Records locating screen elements
══════════

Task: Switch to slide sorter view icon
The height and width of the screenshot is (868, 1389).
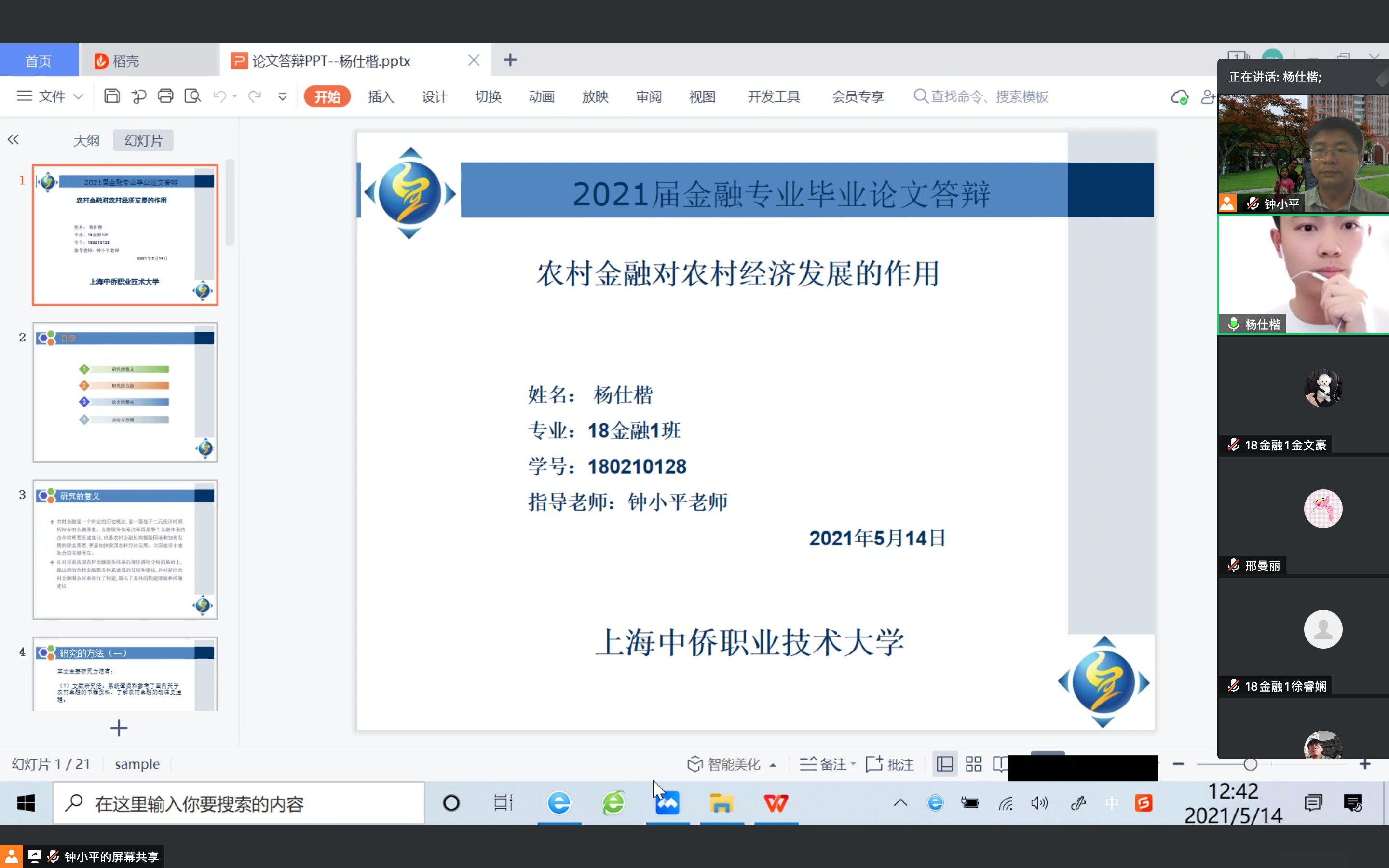Action: [973, 764]
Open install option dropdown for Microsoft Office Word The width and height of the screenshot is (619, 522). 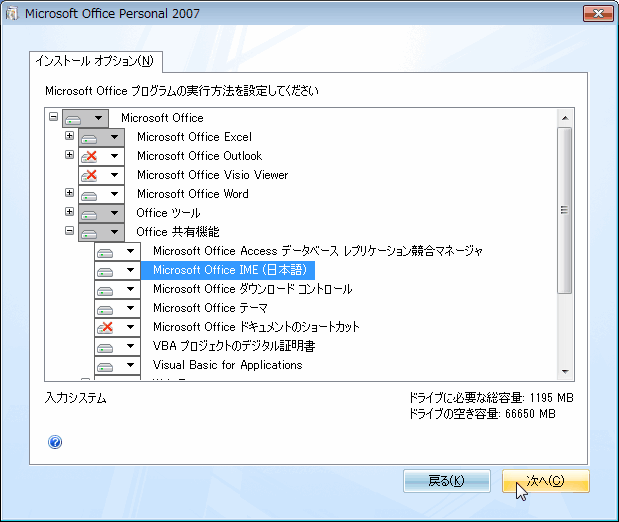114,194
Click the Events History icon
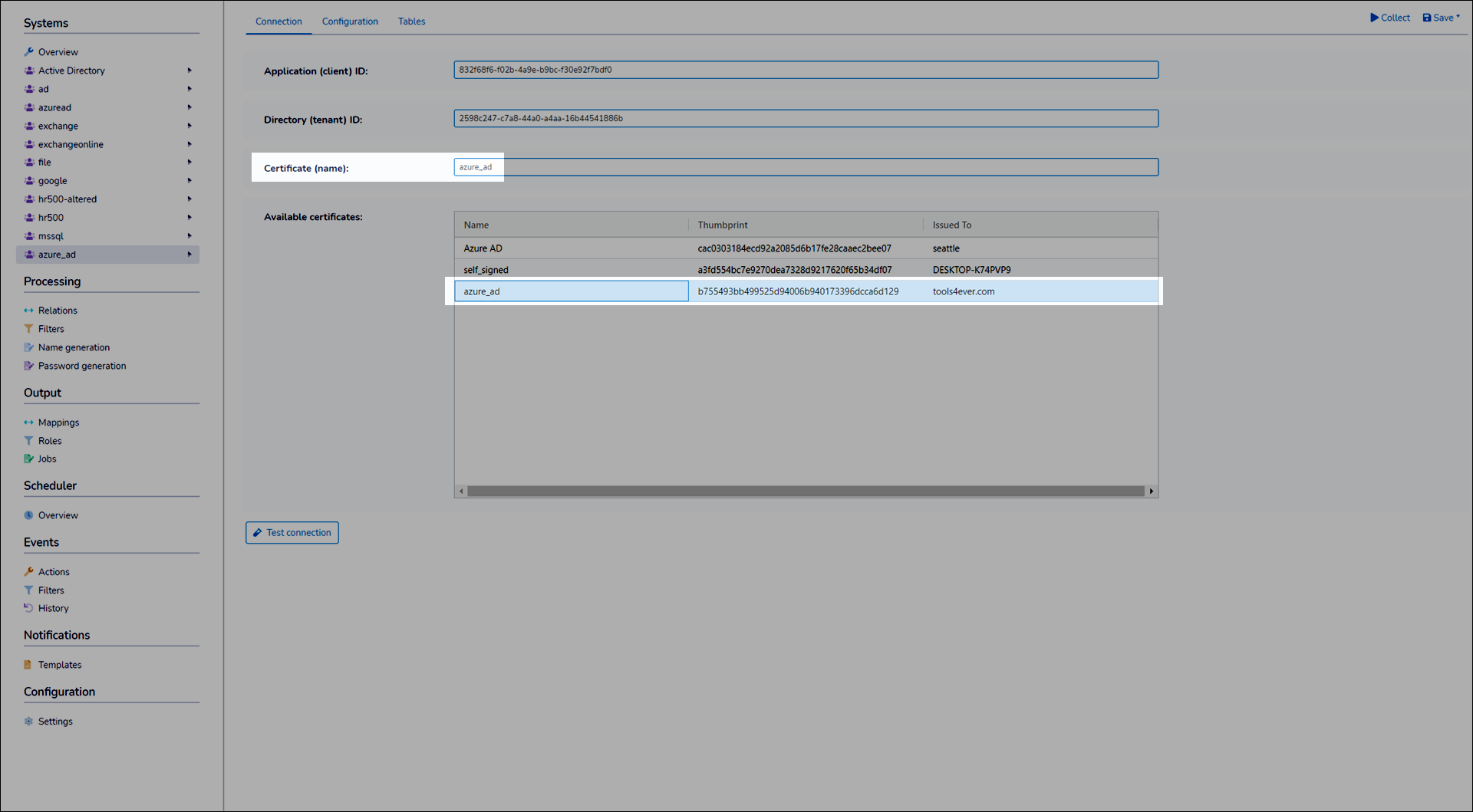 (x=28, y=608)
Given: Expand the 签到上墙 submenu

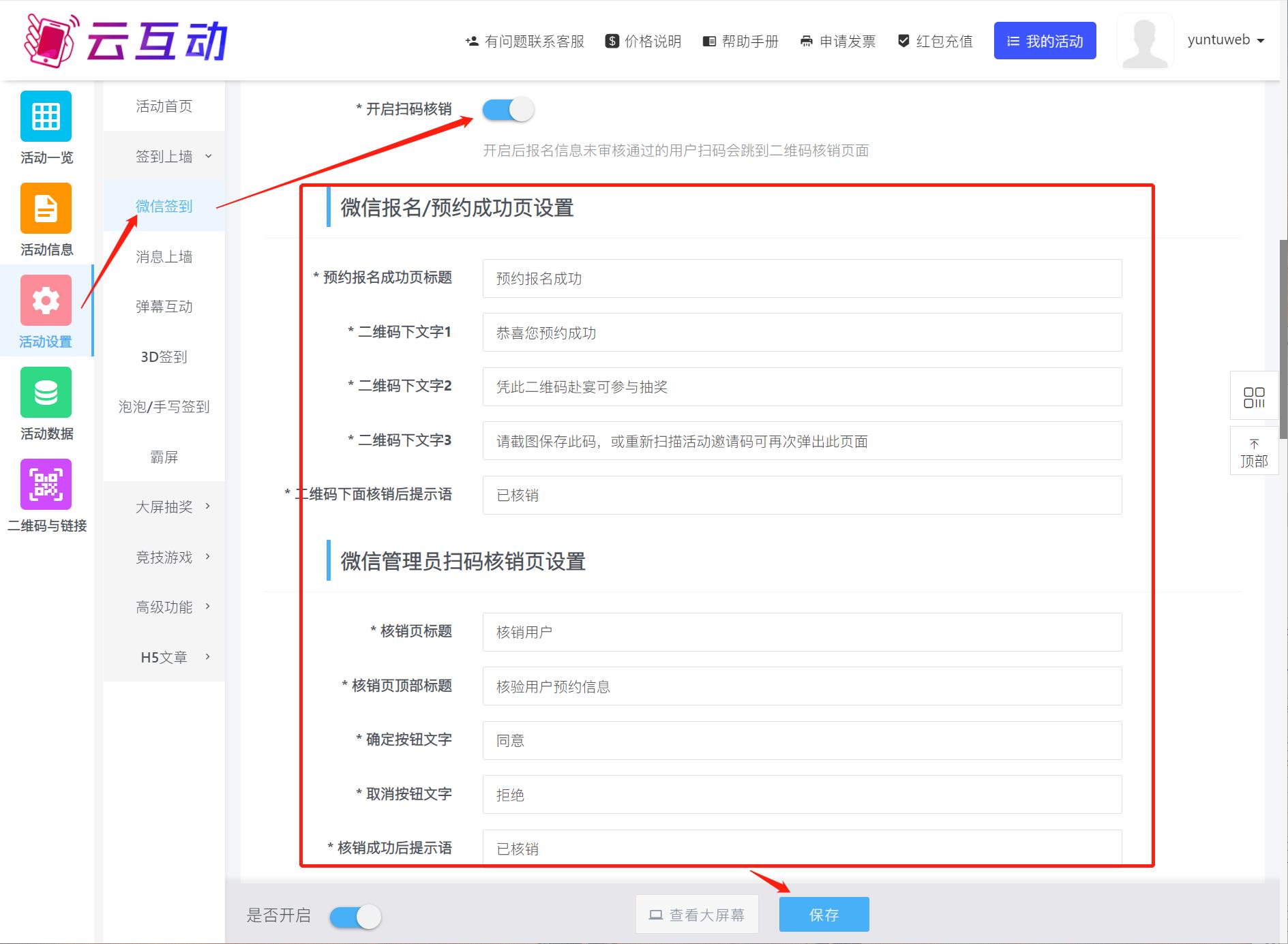Looking at the screenshot, I should coord(164,157).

══════════

• AIM OF THE EXERCISE: Lay out the material from the line containing "Click the Events History icon" through the end of the material as a two-column CSV with the columns request and answer. Give one row per request and one quoted field per value, turn line breaks into spaces, and leave the pictures out.

• ANSWER FOR THIS EXERCISE:
request,answer
"Click the Events History icon","(x=28, y=608)"
"Given: Expand the 签到上墙 submenu","Looking at the screenshot, I should coord(164,157)."